- WHAT IS EXPECTED:
Can you transcribe, word for word, the items from the line holding "Where should I" through the final line, both included, without the pictures?

(Dataset excerpt)
-------------------------

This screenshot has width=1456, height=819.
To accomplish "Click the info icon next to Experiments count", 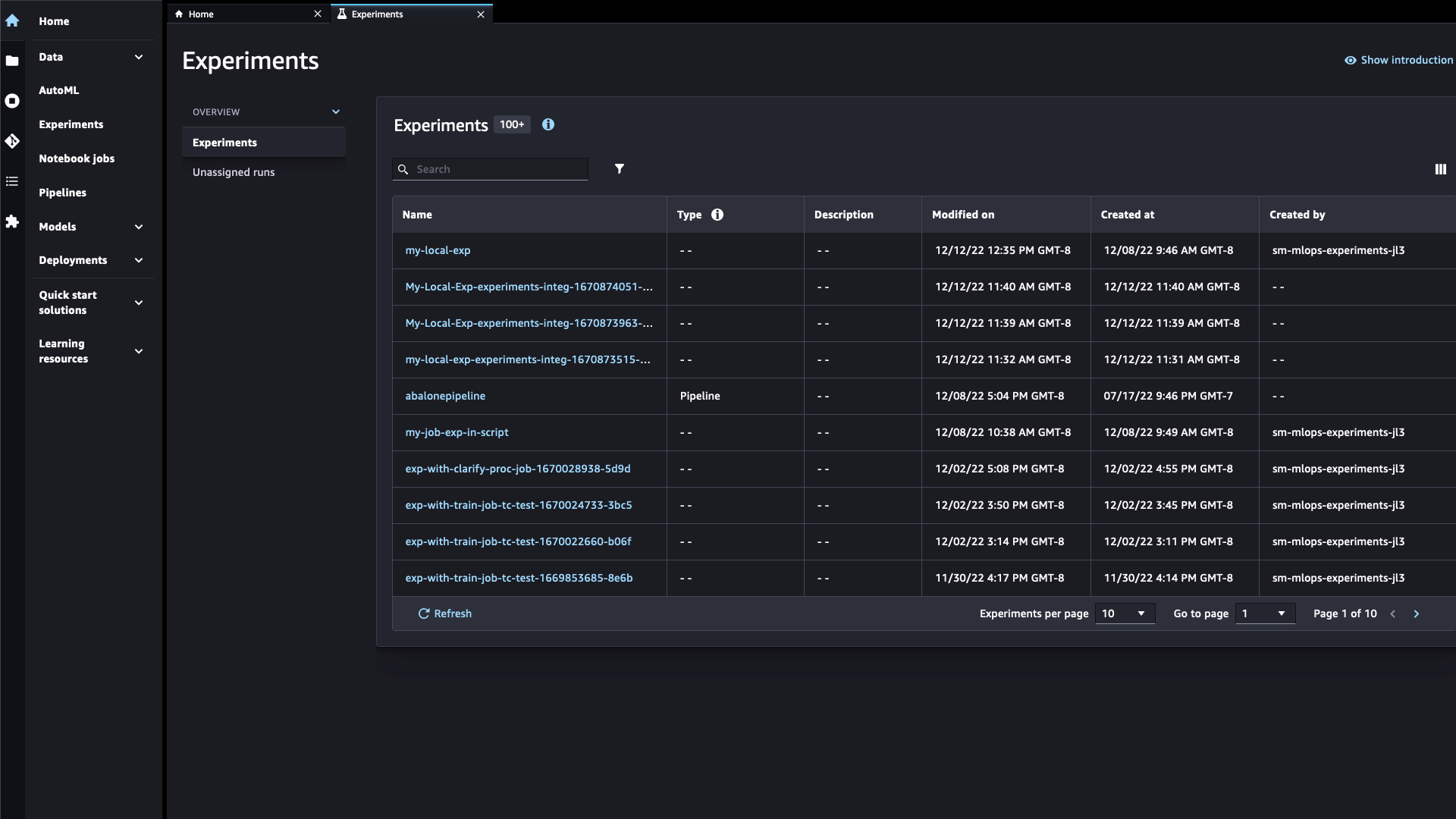I will click(x=548, y=124).
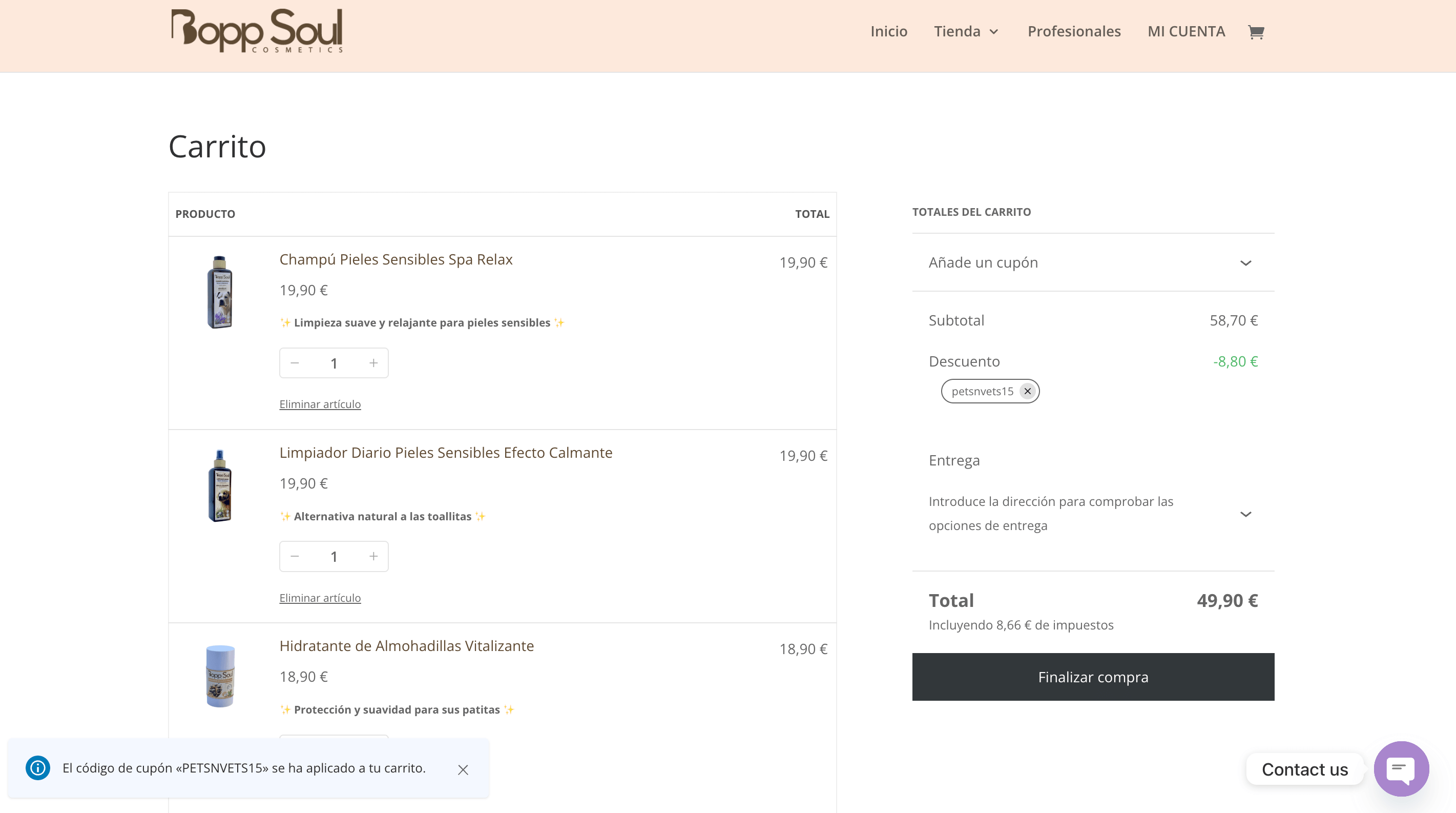Image resolution: width=1456 pixels, height=813 pixels.
Task: Open the shopping cart icon in header
Action: tap(1255, 32)
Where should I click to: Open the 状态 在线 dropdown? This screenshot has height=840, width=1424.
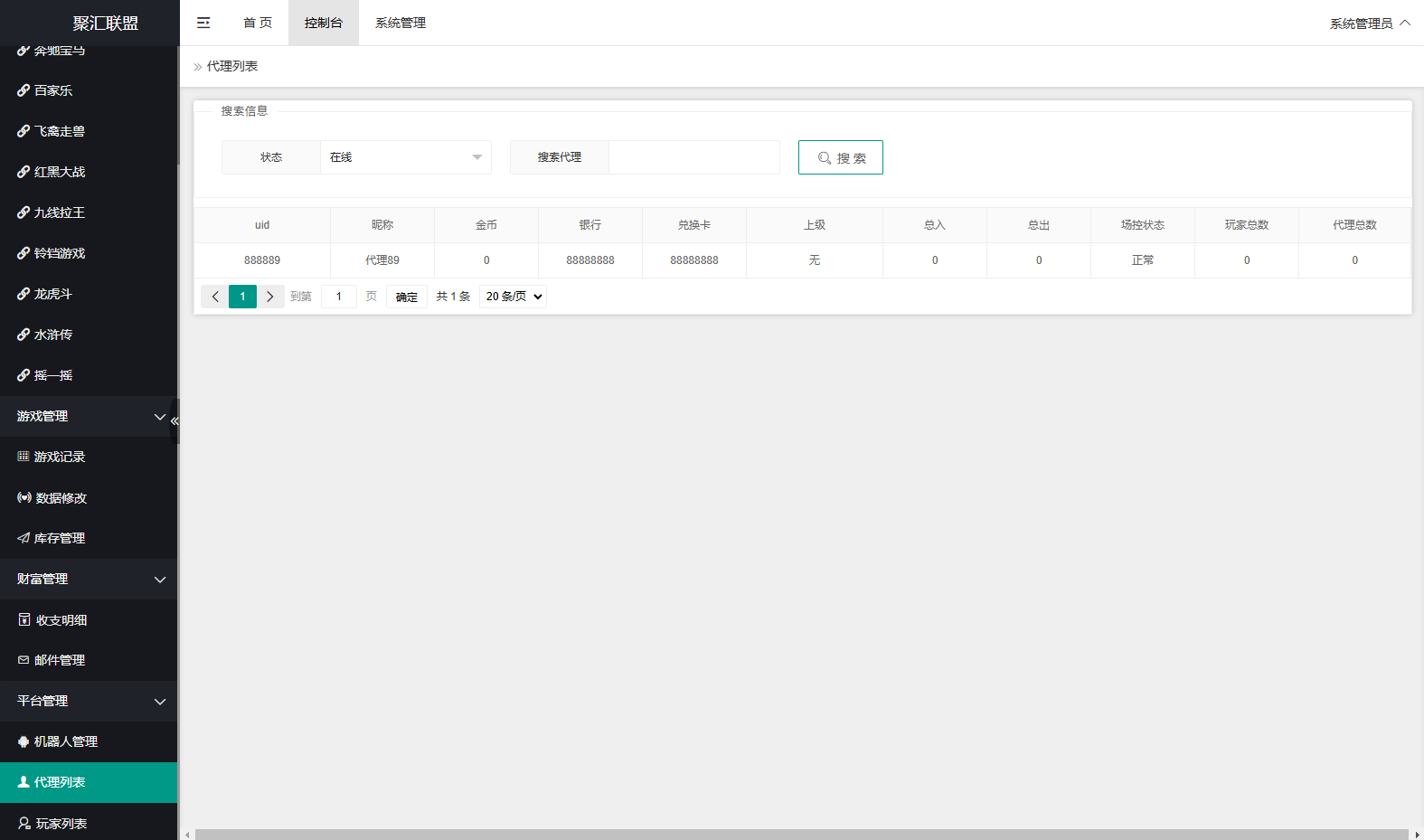click(x=406, y=157)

-------------------------

- WRITTEN ANSWER:
Where should I click to: Open the 状态 在线 dropdown? This screenshot has height=840, width=1424.
click(x=406, y=157)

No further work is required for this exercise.